● **TASK**: Would you please output, word for word, the span of the listing below that opens on the line containing "Click the operator" and closes on the line containing "Task: Expand the Server Objects folder"? Include both ends and nothing more.

----------------------------------------

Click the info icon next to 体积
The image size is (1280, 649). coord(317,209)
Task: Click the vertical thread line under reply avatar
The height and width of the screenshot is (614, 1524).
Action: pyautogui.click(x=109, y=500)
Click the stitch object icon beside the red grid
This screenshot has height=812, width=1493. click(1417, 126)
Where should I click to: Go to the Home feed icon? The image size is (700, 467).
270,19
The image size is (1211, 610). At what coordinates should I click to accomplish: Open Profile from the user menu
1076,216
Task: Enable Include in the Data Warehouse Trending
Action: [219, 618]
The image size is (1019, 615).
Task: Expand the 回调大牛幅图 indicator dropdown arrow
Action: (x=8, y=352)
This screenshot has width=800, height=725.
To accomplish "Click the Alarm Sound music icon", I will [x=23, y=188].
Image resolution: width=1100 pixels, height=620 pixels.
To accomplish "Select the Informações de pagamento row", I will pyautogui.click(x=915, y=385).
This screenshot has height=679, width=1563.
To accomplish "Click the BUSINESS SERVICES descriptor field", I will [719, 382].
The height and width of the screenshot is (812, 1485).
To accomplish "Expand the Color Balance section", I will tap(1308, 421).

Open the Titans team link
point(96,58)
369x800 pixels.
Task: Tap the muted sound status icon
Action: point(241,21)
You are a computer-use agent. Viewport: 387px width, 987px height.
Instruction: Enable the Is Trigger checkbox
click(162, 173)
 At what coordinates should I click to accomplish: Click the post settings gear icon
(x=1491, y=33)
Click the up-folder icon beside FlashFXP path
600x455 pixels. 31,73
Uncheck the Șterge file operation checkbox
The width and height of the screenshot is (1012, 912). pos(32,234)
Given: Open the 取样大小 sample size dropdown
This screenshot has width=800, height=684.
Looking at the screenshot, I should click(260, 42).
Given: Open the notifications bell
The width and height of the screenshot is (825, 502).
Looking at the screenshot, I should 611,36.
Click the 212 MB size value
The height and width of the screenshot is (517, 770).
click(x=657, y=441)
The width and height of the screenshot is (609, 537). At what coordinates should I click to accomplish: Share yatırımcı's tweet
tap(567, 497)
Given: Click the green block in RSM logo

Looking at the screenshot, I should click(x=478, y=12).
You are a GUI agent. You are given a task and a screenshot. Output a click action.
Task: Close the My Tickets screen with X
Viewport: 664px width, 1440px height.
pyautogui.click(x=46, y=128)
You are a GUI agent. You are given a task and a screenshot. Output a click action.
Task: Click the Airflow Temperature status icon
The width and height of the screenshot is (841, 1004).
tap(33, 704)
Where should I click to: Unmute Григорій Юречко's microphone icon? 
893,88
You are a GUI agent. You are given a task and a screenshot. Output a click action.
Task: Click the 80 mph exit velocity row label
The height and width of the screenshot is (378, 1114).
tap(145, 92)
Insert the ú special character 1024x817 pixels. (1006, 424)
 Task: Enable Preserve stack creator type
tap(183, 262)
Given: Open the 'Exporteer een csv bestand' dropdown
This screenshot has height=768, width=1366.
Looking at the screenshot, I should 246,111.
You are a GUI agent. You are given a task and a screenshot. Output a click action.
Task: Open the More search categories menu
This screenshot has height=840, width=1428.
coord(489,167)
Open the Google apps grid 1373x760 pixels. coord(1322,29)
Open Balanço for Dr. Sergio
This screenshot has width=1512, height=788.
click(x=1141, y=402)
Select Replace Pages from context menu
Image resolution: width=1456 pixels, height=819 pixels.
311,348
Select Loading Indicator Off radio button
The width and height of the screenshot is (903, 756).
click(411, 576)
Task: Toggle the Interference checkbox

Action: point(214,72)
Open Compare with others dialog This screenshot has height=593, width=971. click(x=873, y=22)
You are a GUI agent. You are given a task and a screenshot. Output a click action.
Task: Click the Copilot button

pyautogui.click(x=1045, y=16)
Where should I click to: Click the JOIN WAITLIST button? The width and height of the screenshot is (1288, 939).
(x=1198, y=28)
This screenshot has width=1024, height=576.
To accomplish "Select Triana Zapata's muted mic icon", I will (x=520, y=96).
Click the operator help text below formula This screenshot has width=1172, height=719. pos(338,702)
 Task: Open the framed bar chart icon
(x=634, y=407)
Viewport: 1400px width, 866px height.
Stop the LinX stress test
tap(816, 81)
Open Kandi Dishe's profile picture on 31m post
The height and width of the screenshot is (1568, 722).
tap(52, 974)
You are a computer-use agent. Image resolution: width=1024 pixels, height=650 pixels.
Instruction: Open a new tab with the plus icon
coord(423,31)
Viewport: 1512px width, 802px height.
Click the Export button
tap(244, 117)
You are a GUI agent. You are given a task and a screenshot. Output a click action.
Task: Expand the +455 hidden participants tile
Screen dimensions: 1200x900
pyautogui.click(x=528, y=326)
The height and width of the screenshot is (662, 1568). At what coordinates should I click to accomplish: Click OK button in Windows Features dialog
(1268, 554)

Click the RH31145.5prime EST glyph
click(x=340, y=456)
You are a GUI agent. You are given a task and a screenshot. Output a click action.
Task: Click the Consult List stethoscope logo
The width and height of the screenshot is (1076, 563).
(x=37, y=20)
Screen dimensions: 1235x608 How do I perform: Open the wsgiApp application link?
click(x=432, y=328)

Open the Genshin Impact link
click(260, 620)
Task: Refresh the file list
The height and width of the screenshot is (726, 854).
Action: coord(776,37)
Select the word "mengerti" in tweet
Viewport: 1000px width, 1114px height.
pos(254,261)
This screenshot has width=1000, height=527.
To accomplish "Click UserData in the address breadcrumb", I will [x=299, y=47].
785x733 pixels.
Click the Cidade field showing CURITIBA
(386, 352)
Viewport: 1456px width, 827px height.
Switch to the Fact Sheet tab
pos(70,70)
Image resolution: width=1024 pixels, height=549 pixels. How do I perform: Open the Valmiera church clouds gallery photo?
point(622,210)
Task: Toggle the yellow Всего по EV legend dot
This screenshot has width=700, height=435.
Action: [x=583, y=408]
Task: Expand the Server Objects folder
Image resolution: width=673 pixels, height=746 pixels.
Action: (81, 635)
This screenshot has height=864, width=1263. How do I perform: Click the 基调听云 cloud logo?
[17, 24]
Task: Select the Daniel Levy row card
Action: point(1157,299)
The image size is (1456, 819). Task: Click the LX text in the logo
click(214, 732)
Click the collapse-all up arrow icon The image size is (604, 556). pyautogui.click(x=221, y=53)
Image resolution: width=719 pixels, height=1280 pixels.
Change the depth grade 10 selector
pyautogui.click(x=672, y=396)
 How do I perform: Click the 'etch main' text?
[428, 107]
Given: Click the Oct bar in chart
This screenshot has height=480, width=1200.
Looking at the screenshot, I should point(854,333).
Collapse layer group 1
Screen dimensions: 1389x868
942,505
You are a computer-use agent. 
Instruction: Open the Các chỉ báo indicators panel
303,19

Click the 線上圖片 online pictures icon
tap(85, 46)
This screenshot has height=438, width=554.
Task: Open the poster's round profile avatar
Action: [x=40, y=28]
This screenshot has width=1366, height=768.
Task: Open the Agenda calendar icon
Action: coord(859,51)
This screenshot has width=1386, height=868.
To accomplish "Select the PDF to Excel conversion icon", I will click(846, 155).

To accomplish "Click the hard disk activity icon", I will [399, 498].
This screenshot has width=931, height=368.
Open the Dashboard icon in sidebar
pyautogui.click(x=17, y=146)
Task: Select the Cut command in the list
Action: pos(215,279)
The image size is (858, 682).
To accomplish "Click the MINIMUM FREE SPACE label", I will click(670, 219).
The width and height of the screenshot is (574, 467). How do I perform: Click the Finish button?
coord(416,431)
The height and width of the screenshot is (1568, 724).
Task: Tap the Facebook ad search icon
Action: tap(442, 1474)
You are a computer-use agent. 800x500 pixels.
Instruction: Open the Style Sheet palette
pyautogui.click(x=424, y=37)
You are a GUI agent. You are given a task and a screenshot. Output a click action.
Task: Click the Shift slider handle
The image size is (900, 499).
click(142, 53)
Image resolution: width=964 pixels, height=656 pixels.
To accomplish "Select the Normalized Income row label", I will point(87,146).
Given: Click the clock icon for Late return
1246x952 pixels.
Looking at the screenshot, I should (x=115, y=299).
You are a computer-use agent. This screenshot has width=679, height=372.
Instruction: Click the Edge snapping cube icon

----------------------------------------

● **TASK OUTPUT**:
Click the operator help text below formula This screenshot has width=1172, height=719. pos(338,702)
 Task: Open the framed bar chart icon
(x=634, y=407)
Viewport: 1400px width, 866px height.
Stop the LinX stress test
tap(816, 81)
Open Kandi Dishe's profile picture on 31m post
The height and width of the screenshot is (1568, 722).
tap(52, 974)
You are a computer-use agent. Image resolution: width=1024 pixels, height=650 pixels.
Instruction: Open a new tab with the plus icon
coord(423,31)
Viewport: 1512px width, 802px height.
Click the Export button
tap(244, 117)
You are a GUI agent. You are given a task and a screenshot. Output a click action.
Task: Expand the +455 hidden participants tile
Screen dimensions: 1200x900
pyautogui.click(x=528, y=326)
The height and width of the screenshot is (662, 1568). At what coordinates should I click to accomplish: Click OK button in Windows Features dialog
(1268, 554)

Click the RH31145.5prime EST glyph
click(x=340, y=456)
You are a GUI agent. You are given a task and a screenshot. Output a click action.
Task: Click the Consult List stethoscope logo
The width and height of the screenshot is (1076, 563).
(x=37, y=20)
Screen dimensions: 1235x608 How do I perform: Open the wsgiApp application link?
click(x=432, y=328)

Open the Genshin Impact link
click(260, 620)
Task: Refresh the file list
The height and width of the screenshot is (726, 854).
Action: coord(776,37)
Select the word "mengerti" in tweet
Viewport: 1000px width, 1114px height.
pos(254,261)
This screenshot has width=1000, height=527.
To accomplish "Click UserData in the address breadcrumb", I will [x=299, y=47].
785x733 pixels.
Click the Cidade field showing CURITIBA
(386, 352)
Viewport: 1456px width, 827px height.
Switch to the Fact Sheet tab
pos(70,70)
Image resolution: width=1024 pixels, height=549 pixels. How do I perform: Open the Valmiera church clouds gallery photo?
point(622,210)
Task: Toggle the yellow Всего по EV legend dot
This screenshot has width=700, height=435.
Action: [x=583, y=408]
Task: Expand the Server Objects folder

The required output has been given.